• [Task requirements]: In the records below, some lines contain the word "icon". Copy each of them.

• [Available data]:
== Segment start ==
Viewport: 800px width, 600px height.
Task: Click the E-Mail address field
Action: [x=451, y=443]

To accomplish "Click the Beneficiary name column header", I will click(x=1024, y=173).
== Segment end ==
== Segment start ==
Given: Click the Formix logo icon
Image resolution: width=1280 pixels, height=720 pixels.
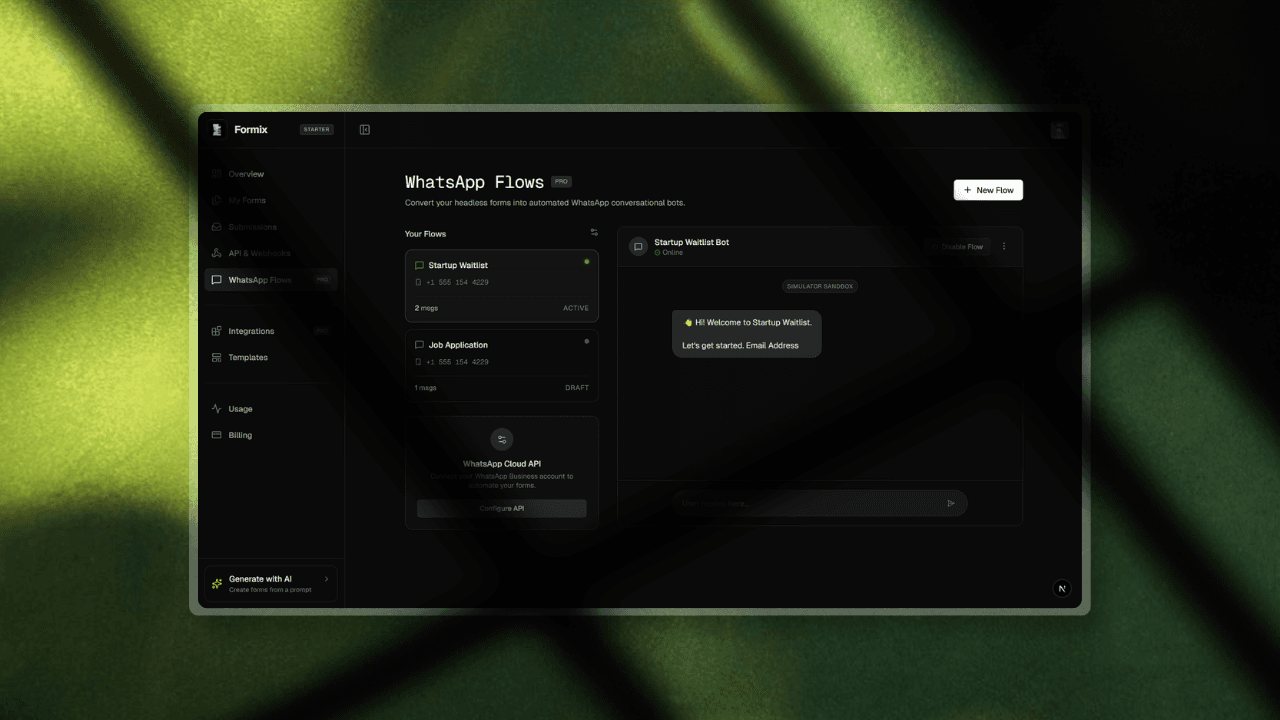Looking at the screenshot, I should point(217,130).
== Segment end ==
== Segment start ==
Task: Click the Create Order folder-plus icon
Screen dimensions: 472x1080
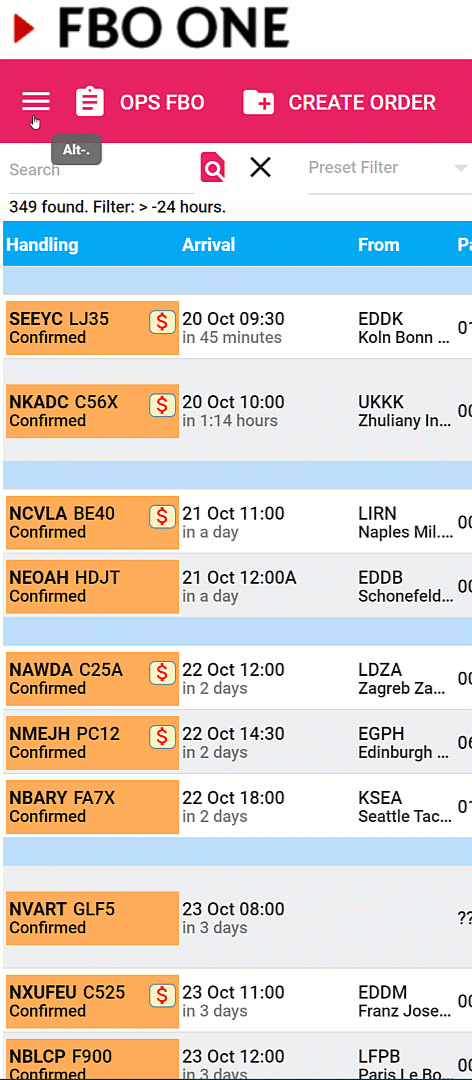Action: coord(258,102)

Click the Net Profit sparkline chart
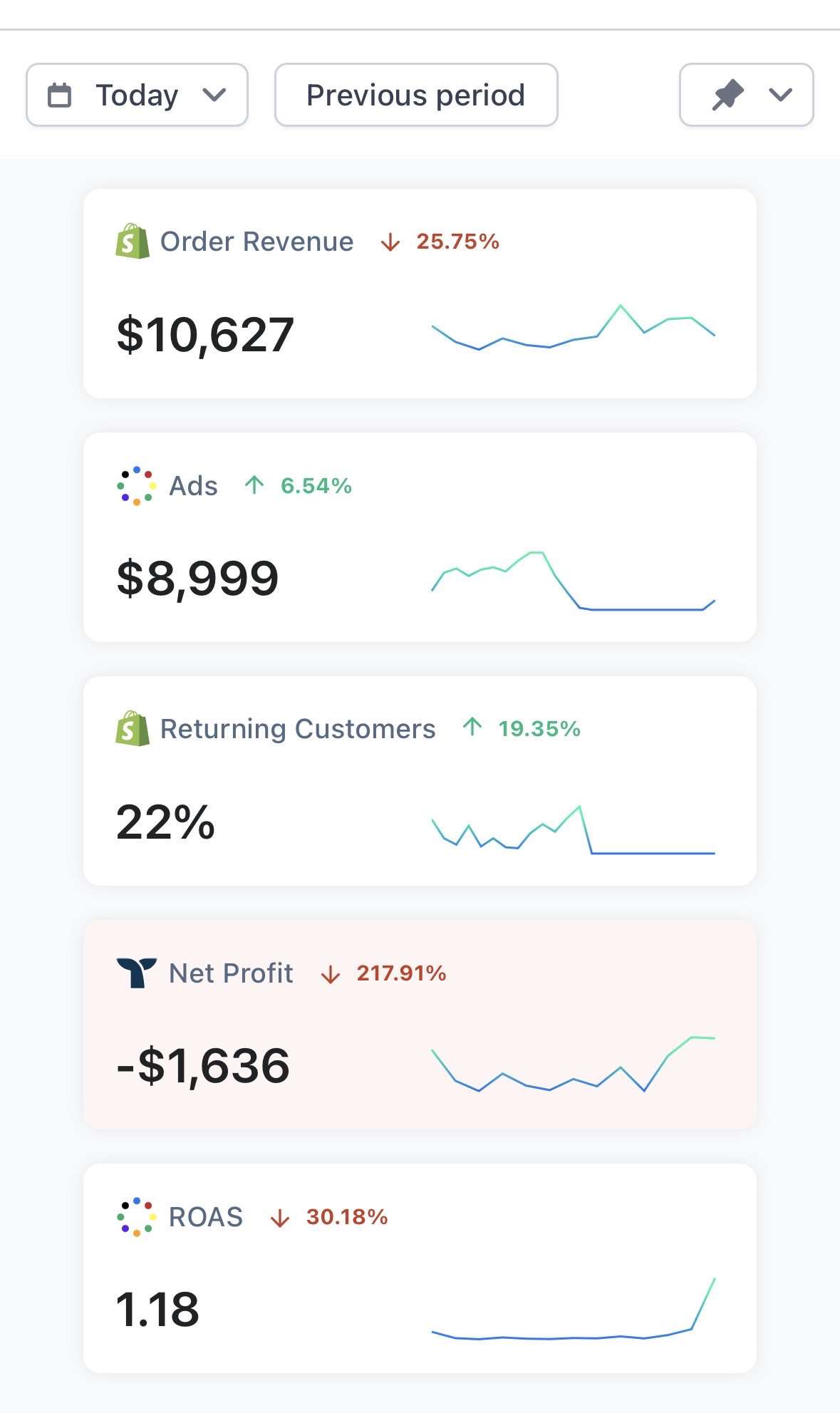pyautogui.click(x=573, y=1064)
== Segment end ==
• [Response to the task]:
Given: Click the Formix logo icon
Task: Click the Create Order folder-plus icon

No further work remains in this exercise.